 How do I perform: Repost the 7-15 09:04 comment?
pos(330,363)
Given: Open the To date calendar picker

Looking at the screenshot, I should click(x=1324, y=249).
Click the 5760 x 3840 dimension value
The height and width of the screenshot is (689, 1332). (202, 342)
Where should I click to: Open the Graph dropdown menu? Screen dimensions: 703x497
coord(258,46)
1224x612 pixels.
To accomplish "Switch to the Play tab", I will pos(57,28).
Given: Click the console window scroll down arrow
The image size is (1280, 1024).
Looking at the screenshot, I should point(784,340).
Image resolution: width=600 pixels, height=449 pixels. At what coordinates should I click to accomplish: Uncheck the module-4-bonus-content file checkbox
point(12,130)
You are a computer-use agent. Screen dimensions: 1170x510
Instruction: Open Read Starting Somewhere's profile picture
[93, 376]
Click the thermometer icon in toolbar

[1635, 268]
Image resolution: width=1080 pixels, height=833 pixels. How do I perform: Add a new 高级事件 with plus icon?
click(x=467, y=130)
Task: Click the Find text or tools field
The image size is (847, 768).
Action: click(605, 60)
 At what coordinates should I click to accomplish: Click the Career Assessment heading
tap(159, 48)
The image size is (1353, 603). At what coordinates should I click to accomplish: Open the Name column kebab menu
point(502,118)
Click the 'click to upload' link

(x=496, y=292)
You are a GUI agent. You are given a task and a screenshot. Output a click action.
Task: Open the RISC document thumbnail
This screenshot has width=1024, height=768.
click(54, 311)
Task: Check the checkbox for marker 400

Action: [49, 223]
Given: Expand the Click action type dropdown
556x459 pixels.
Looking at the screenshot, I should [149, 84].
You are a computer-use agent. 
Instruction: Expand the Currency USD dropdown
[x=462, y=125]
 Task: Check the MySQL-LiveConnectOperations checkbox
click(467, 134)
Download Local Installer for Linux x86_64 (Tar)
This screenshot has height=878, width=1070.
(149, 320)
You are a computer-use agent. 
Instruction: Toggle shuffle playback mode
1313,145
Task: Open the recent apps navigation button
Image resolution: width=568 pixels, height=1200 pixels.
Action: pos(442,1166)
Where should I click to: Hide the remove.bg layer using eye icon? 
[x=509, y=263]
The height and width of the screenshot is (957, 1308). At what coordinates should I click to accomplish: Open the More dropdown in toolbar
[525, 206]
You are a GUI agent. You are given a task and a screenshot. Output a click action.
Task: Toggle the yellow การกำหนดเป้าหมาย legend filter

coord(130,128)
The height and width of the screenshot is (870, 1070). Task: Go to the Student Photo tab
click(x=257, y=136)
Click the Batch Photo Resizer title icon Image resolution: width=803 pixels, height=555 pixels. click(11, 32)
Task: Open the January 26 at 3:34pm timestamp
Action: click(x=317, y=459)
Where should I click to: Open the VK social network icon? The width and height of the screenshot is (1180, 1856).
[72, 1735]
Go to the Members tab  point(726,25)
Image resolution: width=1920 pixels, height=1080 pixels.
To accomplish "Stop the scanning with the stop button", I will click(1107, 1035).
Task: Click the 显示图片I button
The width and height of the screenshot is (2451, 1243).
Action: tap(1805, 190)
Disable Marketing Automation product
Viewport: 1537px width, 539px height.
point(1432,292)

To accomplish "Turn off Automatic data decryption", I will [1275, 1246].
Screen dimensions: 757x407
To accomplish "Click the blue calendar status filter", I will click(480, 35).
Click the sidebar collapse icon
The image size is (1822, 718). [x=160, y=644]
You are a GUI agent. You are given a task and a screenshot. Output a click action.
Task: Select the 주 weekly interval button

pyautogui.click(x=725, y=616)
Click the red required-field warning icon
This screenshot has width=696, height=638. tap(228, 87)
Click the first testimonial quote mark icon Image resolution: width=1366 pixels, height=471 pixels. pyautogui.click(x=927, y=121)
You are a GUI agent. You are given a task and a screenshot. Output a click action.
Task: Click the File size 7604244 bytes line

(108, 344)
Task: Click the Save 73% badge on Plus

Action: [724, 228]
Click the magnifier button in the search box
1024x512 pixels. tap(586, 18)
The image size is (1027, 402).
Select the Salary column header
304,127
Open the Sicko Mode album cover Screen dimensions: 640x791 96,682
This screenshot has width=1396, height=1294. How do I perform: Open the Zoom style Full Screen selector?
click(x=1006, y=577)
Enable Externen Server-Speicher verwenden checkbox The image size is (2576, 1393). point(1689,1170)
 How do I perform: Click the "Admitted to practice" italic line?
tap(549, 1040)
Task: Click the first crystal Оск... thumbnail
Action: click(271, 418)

Problem details: Reproduce the data above verbatim, with no changes.

Task response:
 How do I perform: Repost the 7-15 09:04 comment?
pos(330,363)
Given: Open the To date calendar picker

Looking at the screenshot, I should click(x=1324, y=249).
Click the 5760 x 3840 dimension value
The height and width of the screenshot is (689, 1332). (202, 342)
Where should I click to: Open the Graph dropdown menu? Screen dimensions: 703x497
coord(258,46)
1224x612 pixels.
To accomplish "Switch to the Play tab", I will pos(57,28).
Given: Click the console window scroll down arrow
The image size is (1280, 1024).
Looking at the screenshot, I should point(784,340).
Image resolution: width=600 pixels, height=449 pixels. At what coordinates should I click to accomplish: Uncheck the module-4-bonus-content file checkbox
point(12,130)
You are a computer-use agent. Screen dimensions: 1170x510
Instruction: Open Read Starting Somewhere's profile picture
[93, 376]
Click the thermometer icon in toolbar

[1635, 268]
Image resolution: width=1080 pixels, height=833 pixels. How do I perform: Add a new 高级事件 with plus icon?
click(x=467, y=130)
Task: Click the Find text or tools field
The image size is (847, 768).
Action: click(605, 60)
 At what coordinates should I click to accomplish: Click the Career Assessment heading
tap(159, 48)
The image size is (1353, 603). At what coordinates should I click to accomplish: Open the Name column kebab menu
point(502,118)
Click the 'click to upload' link

(x=496, y=292)
You are a GUI agent. You are given a task and a screenshot. Output a click action.
Task: Open the RISC document thumbnail
This screenshot has width=1024, height=768.
click(54, 311)
Task: Check the checkbox for marker 400

Action: [49, 223]
Given: Expand the Click action type dropdown
556x459 pixels.
Looking at the screenshot, I should [149, 84].
You are a computer-use agent. 
Instruction: Expand the Currency USD dropdown
[x=462, y=125]
 Task: Check the MySQL-LiveConnectOperations checkbox
click(467, 134)
Download Local Installer for Linux x86_64 (Tar)
This screenshot has height=878, width=1070.
(149, 320)
You are a computer-use agent. 
Instruction: Toggle shuffle playback mode
1313,145
Task: Open the recent apps navigation button
Image resolution: width=568 pixels, height=1200 pixels.
Action: pos(442,1166)
Where should I click to: Hide the remove.bg layer using eye icon? 
[x=509, y=263]
The height and width of the screenshot is (957, 1308). At what coordinates should I click to accomplish: Open the More dropdown in toolbar
[525, 206]
You are a GUI agent. You are given a task and a screenshot. Output a click action.
Task: Toggle the yellow การกำหนดเป้าหมาย legend filter

coord(130,128)
The height and width of the screenshot is (870, 1070). Task: Go to the Student Photo tab
click(x=257, y=136)
Click the Batch Photo Resizer title icon Image resolution: width=803 pixels, height=555 pixels. click(11, 32)
Task: Open the January 26 at 3:34pm timestamp
Action: click(x=317, y=459)
Where should I click to: Open the VK social network icon? The width and height of the screenshot is (1180, 1856).
[72, 1735]
Go to the Members tab  point(726,25)
Image resolution: width=1920 pixels, height=1080 pixels.
To accomplish "Stop the scanning with the stop button", I will click(1107, 1035).
Task: Click the 显示图片I button
The width and height of the screenshot is (2451, 1243).
Action: tap(1805, 190)
Disable Marketing Automation product
Viewport: 1537px width, 539px height.
point(1432,292)

To accomplish "Turn off Automatic data decryption", I will [1275, 1246].
Screen dimensions: 757x407
To accomplish "Click the blue calendar status filter", I will click(480, 35).
Click the sidebar collapse icon
The image size is (1822, 718). [x=160, y=644]
You are a GUI agent. You are given a task and a screenshot. Output a click action.
Task: Select the 주 weekly interval button

pyautogui.click(x=725, y=616)
Click the red required-field warning icon
This screenshot has width=696, height=638. tap(228, 87)
Click the first testimonial quote mark icon Image resolution: width=1366 pixels, height=471 pixels. pyautogui.click(x=927, y=121)
You are a GUI agent. You are given a task and a screenshot. Output a click action.
Task: Click the File size 7604244 bytes line

(108, 344)
Task: Click the Save 73% badge on Plus

Action: [724, 228]
Click the magnifier button in the search box
1024x512 pixels. tap(586, 18)
The image size is (1027, 402).
Select the Salary column header
304,127
Open the Sicko Mode album cover Screen dimensions: 640x791 96,682
This screenshot has width=1396, height=1294. How do I perform: Open the Zoom style Full Screen selector?
click(x=1006, y=577)
Enable Externen Server-Speicher verwenden checkbox The image size is (2576, 1393). point(1689,1170)
 How do I perform: Click the "Admitted to practice" italic line?
tap(549, 1040)
Task: Click the first crystal Оск... thumbnail
Action: click(271, 418)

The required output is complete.